Exercise instructions> Pick out each line of the data below that contains the word "agent", treating uppercase and lowercase as different, and copy those lines.

Records shown>

====

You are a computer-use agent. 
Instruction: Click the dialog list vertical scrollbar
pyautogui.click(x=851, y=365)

====

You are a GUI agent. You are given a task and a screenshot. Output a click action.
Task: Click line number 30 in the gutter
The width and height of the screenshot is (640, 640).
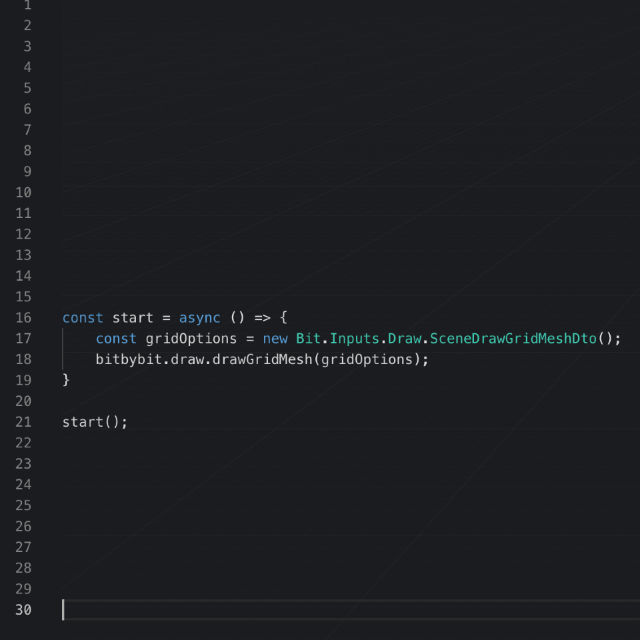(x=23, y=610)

====

Written answer>
You are a computer-use agent. 
You are a GUI agent. You are given a task and a screenshot. Output a click action.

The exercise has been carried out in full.